▶ What to produce:
The line containing "The width and", and every line after it to the end of the listing, should be repeated exactly; the pictures should not.

■ ■ ■ ■ ■ ■ ■

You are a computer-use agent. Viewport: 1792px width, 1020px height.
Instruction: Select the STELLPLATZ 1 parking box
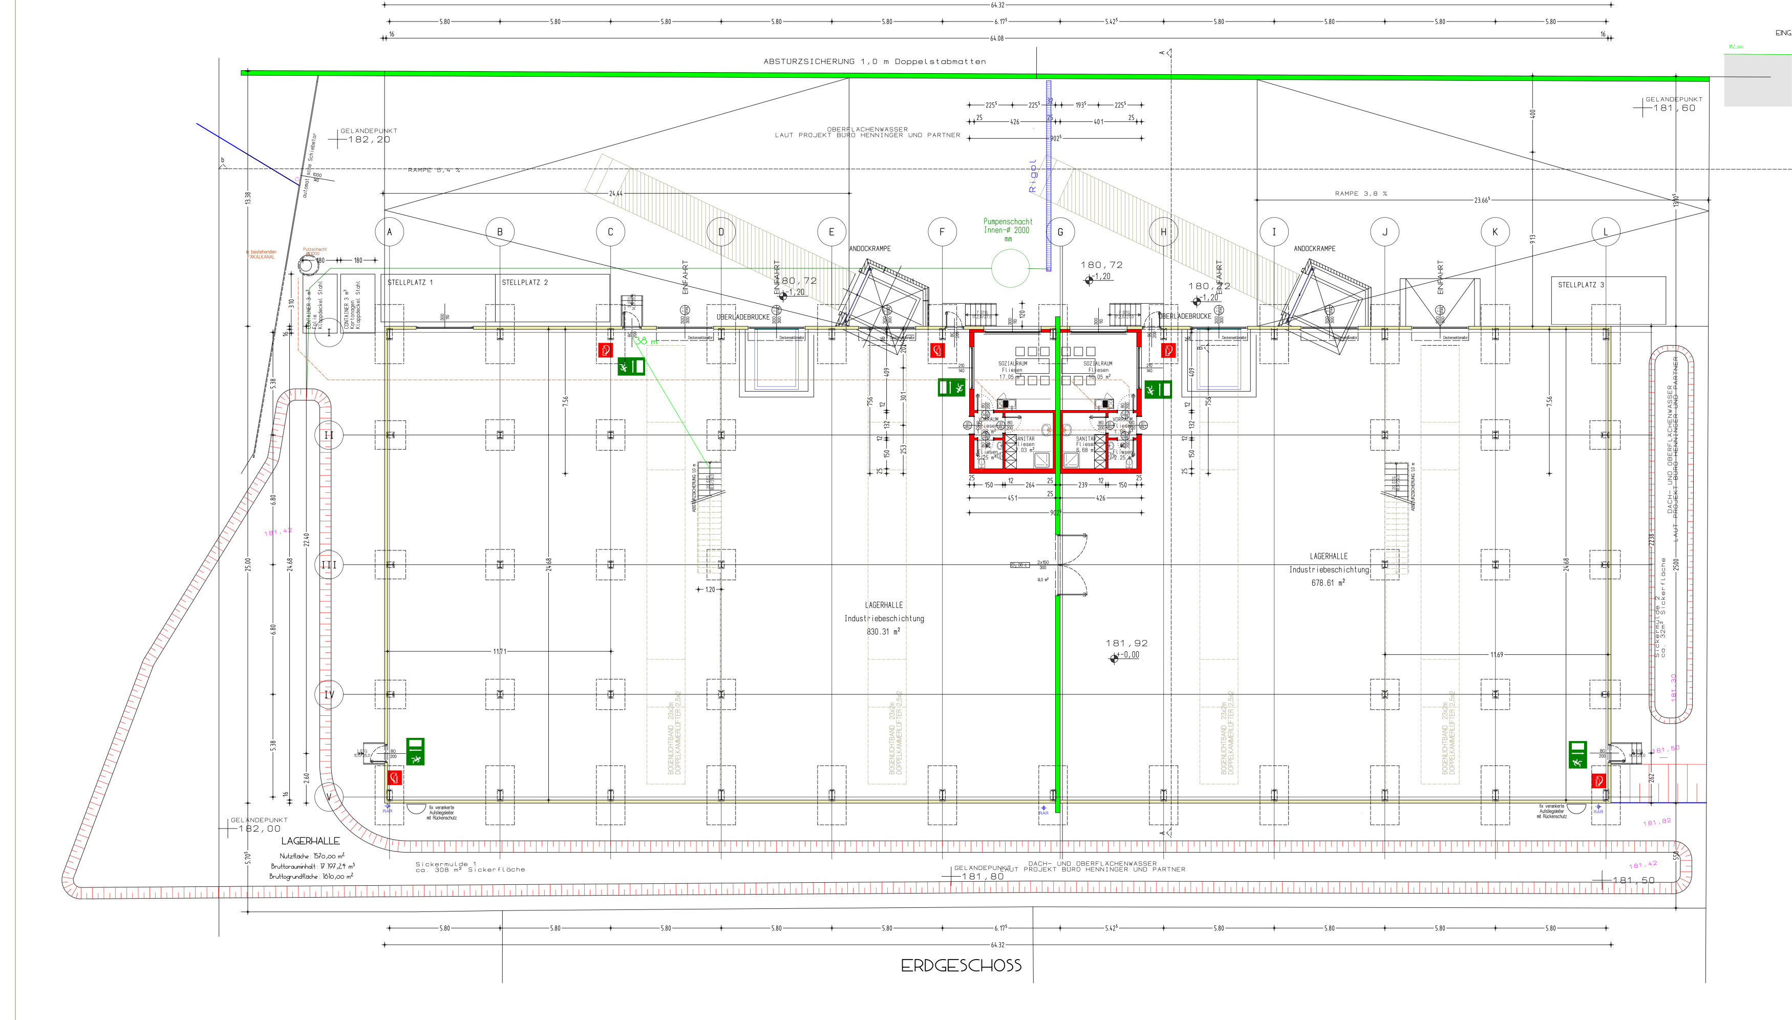click(x=439, y=298)
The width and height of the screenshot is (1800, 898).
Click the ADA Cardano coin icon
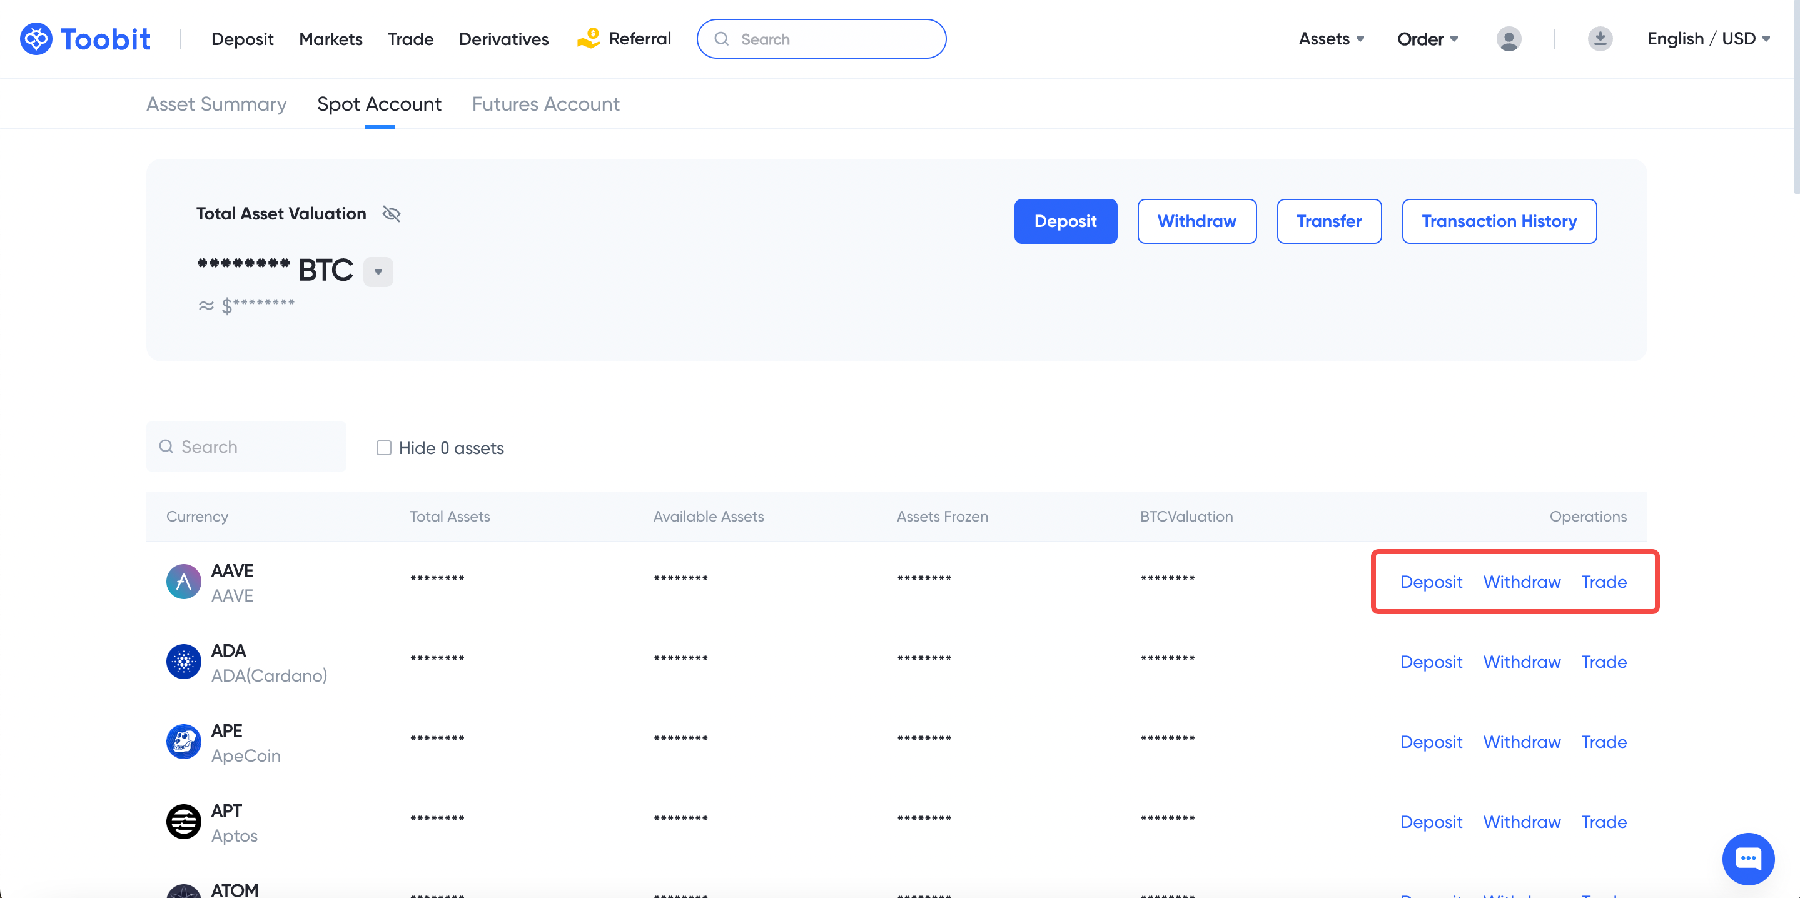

■ ■ ■ ■ ■ ■ ■

▶ Solution for this task:
The width and height of the screenshot is (1800, 898).
Click the ADA Cardano coin icon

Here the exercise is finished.